A national report issued Thursday confirms what Columbus-area home-shoppers already know: Demand for homes is high and supply is low in central Ohio.
The imbalance is so extreme that Columbus was the nation’s second-hottest real-estate market in June, topped only by Midland, Texas, according to Realtor.com’s monthly “hotness index.”
Central Ohio has routinely landed in the top 10 in the index, but this is the city’s highest ranking after landing at No. 3 a year ago. The index is based on the median number of days homes are listed in each market (a measure of supply) and the number of times listings are viewed (a measure of demand).
In June, Columbus-area homes were viewed 2.1 times more than homes around the nation. Columbus homes were on the market a median of 32 days during the month, compared with 54 days nationwide.
The most popular central Ohio home on Realtor.com during the month was a 1939 cottage-style home on the east bank of the Olentangy River in Worthington listed for $725,000.
“It’s gorgeous, right on the river,” said Jo-Anne LaBuda, the Keller Williams Capital Partners agent who listed the home. “We had a lot of activity, 12 to 15 showings, which is good at that price range. The feedback was great.”

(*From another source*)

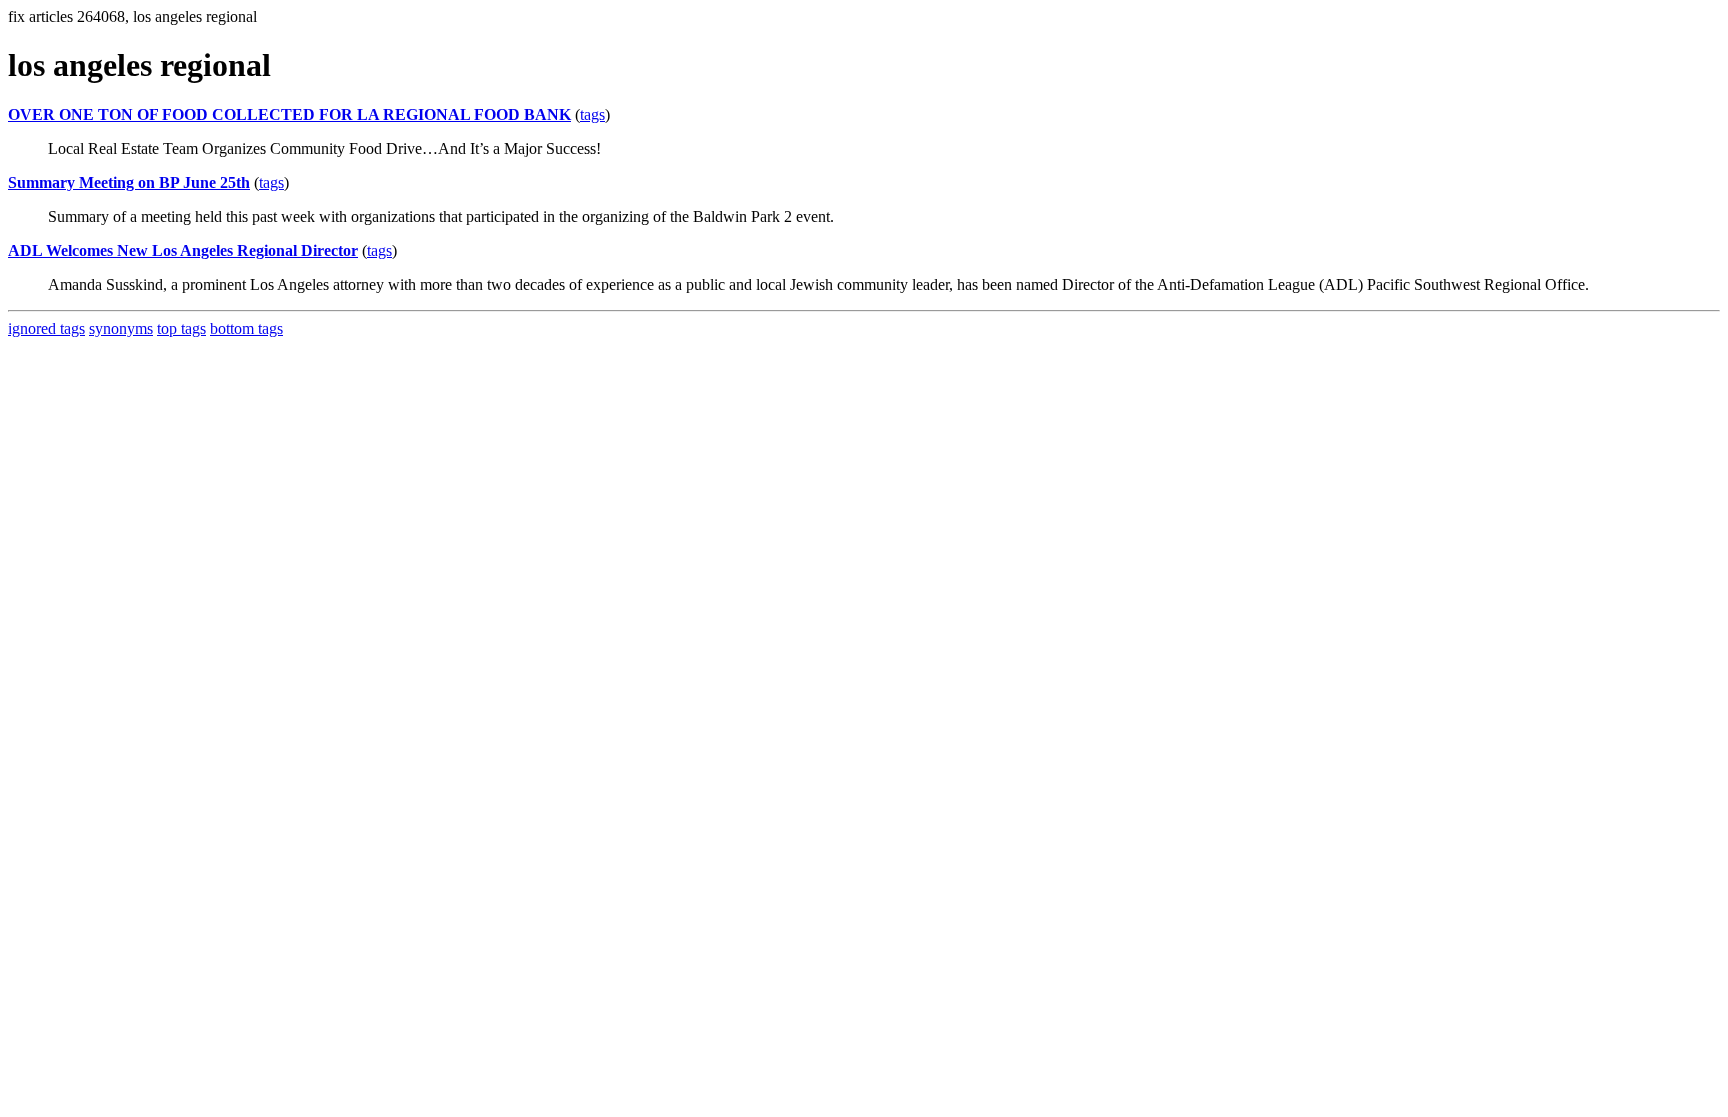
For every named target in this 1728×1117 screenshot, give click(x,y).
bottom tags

The home, which was viewed almost 3,000 times on Realtor.com, entered into contract about a month after being listed, LaBuda said.
Most of the other widely viewed homes in central Ohio during June were far more modest, reflecting the quest for affordable homes.
Columbus’ high ranking reflects the decline of California cities on the list in favor of more geographic diversity. Only five of the top 20 cities in the lineup are in California, and none landed in the top five for the first time in the six years Realtor.com has published the list.
“Supply is so constricted in California that we’re seeing people looking elsewhere,” said Danielle Hale, chief economist of Realtor.com. “Instead, we’re starting to see activity really climb in more affordable markets. Columbus has seen demand really rise.”
Every region of the nation except the South is represented on the list of 20, including the Midwest with five cities.
Following Midland and Columbus in the top 10 are: Boston; Fort Wayne, Indiana; Boise, Idaho; San Francisco; Vallejo, California; Buffalo, New York; Colorado Springs, Colorado; and Detroit.
The next 10 are: Racine, Wisconsin; Grand Rapids, Michigan; Sacramento, California; Rochester, New York; Kennewick, Washington; Stockton, California; Dallas; Worcester, Massachusetts; Spokane, Washington; and Santa Cruz, California.
The median list price in eight of the 20 cities is below the U.S. median of $299,000, reflecting a move toward more affordable markets.